**GIVEN PROBLEM:**
Output the entries from the line with "This screenshot has height=411, width=608." up to and including the line with "will tap(539, 94)." as a Markdown table with the columns Row and Line, leaving out any blank lines.

**DATA FOR THIS TASK:**
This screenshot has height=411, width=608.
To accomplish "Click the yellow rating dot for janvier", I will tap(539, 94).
---
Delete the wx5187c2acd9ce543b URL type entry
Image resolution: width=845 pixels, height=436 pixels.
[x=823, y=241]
---
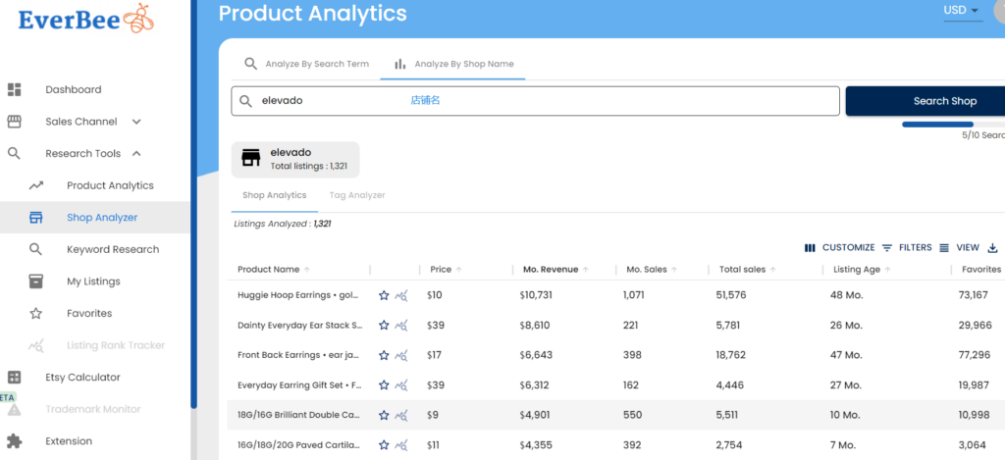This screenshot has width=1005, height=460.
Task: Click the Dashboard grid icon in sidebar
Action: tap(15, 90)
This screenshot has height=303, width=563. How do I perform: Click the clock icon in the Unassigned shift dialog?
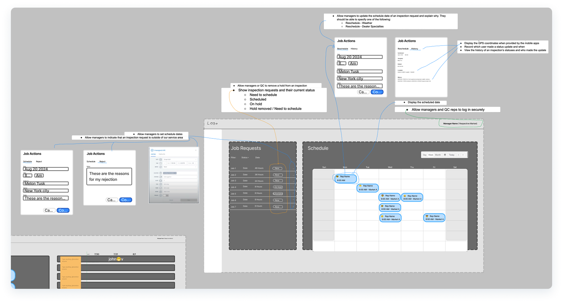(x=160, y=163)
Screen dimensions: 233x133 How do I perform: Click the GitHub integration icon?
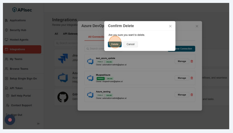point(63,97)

**REPLY TO THE TASK:**
| Row | Line |
|---|---|
| 1 | This screenshot has height=411, width=608. |
| 2 | To accomplish "Click the yellow rating dot for janvier", I will tap(539, 94). |